Comment 9.Line 257: please site the clinical studies. One study? Several studies?

Response: We added a reference of clinical studies about antibiotic treatment of STEC infection in Conclusion as below.

“Collectively, our results were consistent with clinical reports in O157 patients in that CIP treatment in STEC infection aggravates the kidney damages more than GEN [43].” (Line 293)

Comment 10. Stx are secreted or produced by O157 in free soluble form, but also associated with outer membrane vesicles. Did the authors try to analyze in which form is the toxin reaching the kidney compartment? Could these outer membrane vesicles cross the filters in both chambers? Please add comments in the discussion.

Response: We appreciate the insightful comment. To the extent of our knowledge, the size of Gram-negative bacterial OMVs can range from 20–250 nm. In case of O157, their OMV size seems less than 200 nm based on the DLS analysis conducted by Bielaszewska et al. in 2017 (PLoS Pathog 13(2): e1006159).
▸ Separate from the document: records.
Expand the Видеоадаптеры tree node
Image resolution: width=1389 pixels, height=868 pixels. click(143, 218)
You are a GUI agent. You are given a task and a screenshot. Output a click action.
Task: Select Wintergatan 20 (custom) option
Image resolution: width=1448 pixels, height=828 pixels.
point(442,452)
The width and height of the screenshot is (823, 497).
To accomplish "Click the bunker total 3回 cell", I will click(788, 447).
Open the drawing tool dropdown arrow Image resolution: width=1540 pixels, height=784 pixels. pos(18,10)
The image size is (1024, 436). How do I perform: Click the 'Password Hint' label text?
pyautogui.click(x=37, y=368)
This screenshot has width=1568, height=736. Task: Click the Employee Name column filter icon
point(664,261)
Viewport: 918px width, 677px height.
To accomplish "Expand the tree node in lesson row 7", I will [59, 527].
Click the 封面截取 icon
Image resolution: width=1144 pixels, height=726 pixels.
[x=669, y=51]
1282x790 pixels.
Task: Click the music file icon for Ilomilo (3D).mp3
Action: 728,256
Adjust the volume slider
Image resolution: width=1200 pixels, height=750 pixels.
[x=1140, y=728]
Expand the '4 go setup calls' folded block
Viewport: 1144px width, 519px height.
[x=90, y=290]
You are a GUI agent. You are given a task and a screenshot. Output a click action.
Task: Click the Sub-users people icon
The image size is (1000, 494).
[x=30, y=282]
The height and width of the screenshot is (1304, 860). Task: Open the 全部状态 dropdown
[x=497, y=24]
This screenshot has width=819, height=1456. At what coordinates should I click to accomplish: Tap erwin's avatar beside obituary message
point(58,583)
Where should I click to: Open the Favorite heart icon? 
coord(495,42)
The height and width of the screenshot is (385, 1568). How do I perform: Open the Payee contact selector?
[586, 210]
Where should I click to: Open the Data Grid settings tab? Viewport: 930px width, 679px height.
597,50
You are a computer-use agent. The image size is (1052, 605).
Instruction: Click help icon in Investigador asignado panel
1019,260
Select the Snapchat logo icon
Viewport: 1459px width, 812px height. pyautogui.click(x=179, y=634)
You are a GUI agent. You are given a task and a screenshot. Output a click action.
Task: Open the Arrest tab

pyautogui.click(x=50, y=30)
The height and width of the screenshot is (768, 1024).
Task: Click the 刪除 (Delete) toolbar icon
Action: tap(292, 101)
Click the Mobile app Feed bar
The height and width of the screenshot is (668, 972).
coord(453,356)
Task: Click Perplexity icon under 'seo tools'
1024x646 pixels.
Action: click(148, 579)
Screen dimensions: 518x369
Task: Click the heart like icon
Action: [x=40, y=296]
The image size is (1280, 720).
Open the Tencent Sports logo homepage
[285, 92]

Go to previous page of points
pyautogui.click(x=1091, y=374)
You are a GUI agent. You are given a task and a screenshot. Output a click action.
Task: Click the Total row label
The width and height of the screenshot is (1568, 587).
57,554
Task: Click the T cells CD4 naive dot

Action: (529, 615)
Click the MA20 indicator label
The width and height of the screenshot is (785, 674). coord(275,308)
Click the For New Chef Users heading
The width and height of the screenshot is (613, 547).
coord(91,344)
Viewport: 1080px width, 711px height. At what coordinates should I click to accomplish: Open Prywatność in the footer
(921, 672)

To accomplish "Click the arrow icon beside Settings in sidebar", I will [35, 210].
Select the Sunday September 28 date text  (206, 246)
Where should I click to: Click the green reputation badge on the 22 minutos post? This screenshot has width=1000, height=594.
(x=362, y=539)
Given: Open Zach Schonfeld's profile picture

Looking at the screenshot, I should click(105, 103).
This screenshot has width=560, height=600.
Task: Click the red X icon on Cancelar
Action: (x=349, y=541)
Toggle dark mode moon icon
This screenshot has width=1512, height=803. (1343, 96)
As mentioned in the Materials & Methods, we used porous membrane (filter) with pore size of 0.4 micrometer for cell culture on the chip, so it is possible that O157 OMVs could cross the membrane. We have added this comment in the revised manuscript as follows in section 2.3.

“The low viability from quantification of LIVE/DEAD staining could be due to the increase in Stx2 expression by CIP treatment as shown by Real-time quantitative PCR (RT-qPCR) and western blot (Figure S4a, b), which highly depends on bacterial concentrations (Figure S4c, d) [34, 35]. Also, it is possible that Stx-containing outer membrane vesicles (OMVs) from O157, whose size is less than 200 nm in diameter, exerted cytotoxic effects on the kidney cells, delivered through the perfusion since it has been reported CIP can upregulate OMV-associated Stx2a [36, 37].”

Comment 11. Check spelling for “mould”. Mold?

Response: We modified the mistakes.

Comment 12. Figure S3a: The ordinate axis is expressed as fold increase. Should we understand that “No treatment” equals 1? Please specify in the Figure legend. Also, the legend of the axis and of the Figure text should be corrected to stx2 (italics, the gene) instead of Stx2 (the toxin) or stx2.

Response: We appreciate the reviewer’s kind comment. We added the explanation about normalizing data and calculating fold increase. We modified the legend of the axis and of the caption of Figure S3.

Comment 13. Are the authors sure that the bacteria are lysed by CIP or GEN? Isn’t there toxin secretion together with some lysis? Please correct adequately. The legend of the Western in 3b should clearly indicate if Stx2A is indeed the A chain and indicate whether this is an SDS-PAGE under reducing conditions. Legend S3d: how many wells for well plate?

Response: We appreciate reviewer’s comment. We are sure that the bacteria are lysed by CIP or GEN, because we observed no colonies were formed from the medium. We added this explanation in the manuscript. According to the company selling Stx2, band in SDS-PAGE around 33 kDa would be the A polypeptides. We used Laemmli sample buffer for preparation of samples for SDS-PAGE and 2-mercaptoethanol was added to the buffer as reducing agent. We added the number of wells for well plate in the legend S3d.

Comment 14. The first Figure S5: should be labeled S4; mold instead of mould?

Response: We corrected the mistake.

Comment 15. The whole text needs English native speaker check and correction.

Response: We appreciated the reviewer’s recommendation. We performed check and correction through a professional English editing company before submitting the first submission.